SUPERVISOR TED WILLIAMS:

The Mendocino Historical Review Board rejected cost-cutting ideas, supported action minutes and waiving site visits for signs, but will consider a change of meeting time at its next meeting. Several speakers highlighted the town’s significant revenue generation for the county with little to show in public dollars returning as services and infrastructure.

JOHN REDDING: 

What an accomplishment! They will "consider" a change in the time of future meetings. Oh, and action minutes which every successful organization does. It makes my head spin.

WHATEVER HAPPENED to Doug Thron, who once ran for the Northcoast's 1st Assembly District seat as a Green? Smart and articulate, Thron was a candidate when there still seemed to be a little political room apart from the suffocating Democrat domination of the Northcoast. Thron was, and I hope still is, an exceptional photographer and long-time resident of Humboldt's and Trinity's wilder regions. He was well known for traveling around the country with his marvelous photos of imperiled Headwaters Forest, a road show which greatly contributed to Headwaters eventual preservation by inspiring national support for sparing it.

SERIOUSLY, have any of you ever met an intelligent member of Mensa, the self-certified organization of allegedly super smart people? Mensa, in living fact, is a for-profit business that preys on people who yearn to be declared officially smart. 

MENSA charges $30 for two tests “featuring questions involving logic and deductive reasoning.” People who pay up pass the test, thus joining “the top 2 percent of the High IQ part of our population.” 

PROOF that Mensa tests nothing more than human vanity is its claim that the Redwood Empire chapter contains 200 persons. Where the heck are all these geniuses? There are none in government, none practicing law, none sitting as judges, none in public education. 

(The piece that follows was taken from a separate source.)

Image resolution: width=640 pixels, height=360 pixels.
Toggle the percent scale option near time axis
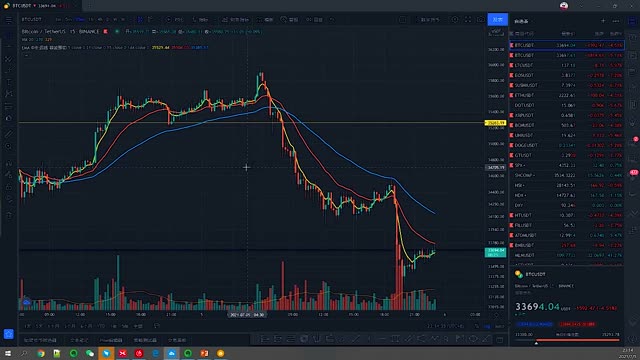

A FRONT ROW SEAT ON THE PARADE OF LIFE - That's how a newspaper friend once described the best thing about being a journalist. After a 50-year-plus run, I couldn't agree more. I've witnessed many fascinating, intelligent, and colorful characters from my vantage point. Famed criminal defense lawyer Tony Serra is among my personal 10 best. I watched Serra in action during the celebrated Bear Lincoln murder trial in Ukiah and later the Judi Bari federal civil rights case in Oakland federal court. I have seen him here and there in between. He is always accessible and has the perfect one-line comment during any interview. When editors insisted I interview him about his regular use of marijuana even while trying a case, Serra, a teetotaler, grinned. "Maybe they should put down the bottle and take a hit," he said.

— Mike Geniella

AN OLD, OLD TIMER told me that his father told him that Indians always opened the mouths of Mendocino County's silted up streams to free them for migrating fish. If Indians liberated the streams that means the practice went way back — that the Indians knew when the rivers needed dry year help.

OJ. I still say his jury made the correct Not Guilty decision based on the case presented to them, the case they heard and saw while the rest of us — the white population anyway — saw and heard OJ's guilt solidified day by tv day. 

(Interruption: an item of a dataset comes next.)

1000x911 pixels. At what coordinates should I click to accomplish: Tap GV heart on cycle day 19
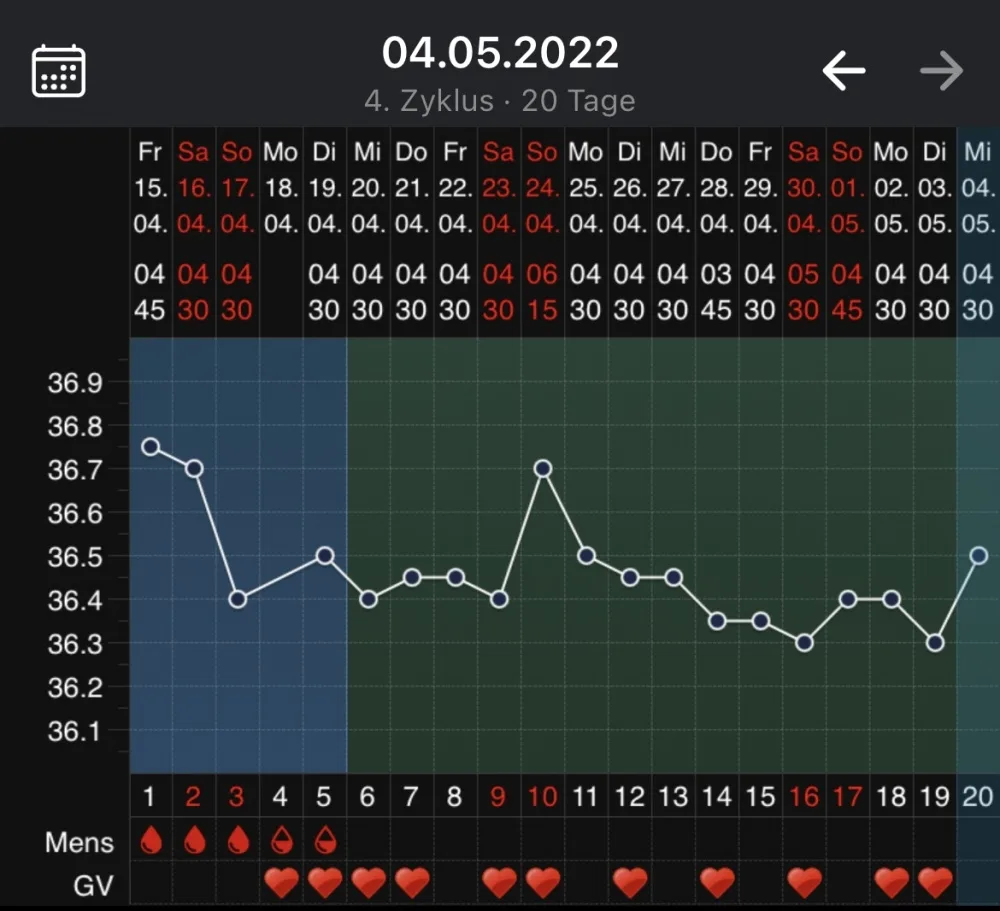coord(935,884)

YOU MAY ALSO recall that the prosecution was too often incoherent and Judge Ito star struck and half-cracked. 

THE RACIAL breakdown of the OJ jury : 9 African-Americans, 1 Hispanic, 2 Gringos. Breakdown by gender : 10 women, 2 men. 

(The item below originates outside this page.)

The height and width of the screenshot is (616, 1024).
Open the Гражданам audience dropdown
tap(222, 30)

THE VERDICT reflected the built-in split in American society between black and white people, and the understandable historical mistrust of black people for police which, in the OJ case, was reinforced by the casual investigative practices by the LA cops. 

MENDOCINO COUNTY PUBLIC POLICY is determinedly retro, as is public policy in most of the rest of the country, whether we're governed by the unelected cadre propping up Biden or the Magas who increasingly dominate the national legislature. 

MENDO is a tough place for people who have to work for their living but who don't have public jobs. Public jobs, of which there are over a thousand presided over by Mendo's supervisors not counting the major contractors like those in the employ of Camille Schrader — paid almost three times the pay of an employed Mendo person — are the jobs to get in Mendocino County because they are stable, although they don't reward the lower-echelon workers anything close to a living wage. 

MENDO'S private sector jobs pay an average of about $30,000 a year and come with no benefits. Public jobs average about $45,000 and they come with a full load of bennies. 

SOCIAL POLICY in “liberal” Mendocino County ranges from cruel indifference to incompetent to non-existent. Social policy does, however, employ a lot of really nice people at good public wages. They hire each other, of course, and talk a lot of liberal talk while walking a strictly me first, conservative walk. (cf the streets of Ukiah)

ENVIRONMENTALLY, Mendocino County has no planning to speak of, as is obvious from unincorporated Fort Bragg's unchecked sprawl north and south of town, metastasizing Gualala, the squalid and polluted Ukiah Valley, the even more squalid and polluted Little Lake Valley, a needlessly expensive garbage disposal system, no coherent water policy in a time of a tapped out resource, no transportation planning other than that imposed on us by Caltrans and, here in the great bastion of national consciousness, the Berkeley of the Outback, mental health services are mostly provided by the Mendocino County Sheriff's Department. (Which is actually a plus because most cops are smarter, more sensible and much more humane than the County’s college-trained “helping professionals.”)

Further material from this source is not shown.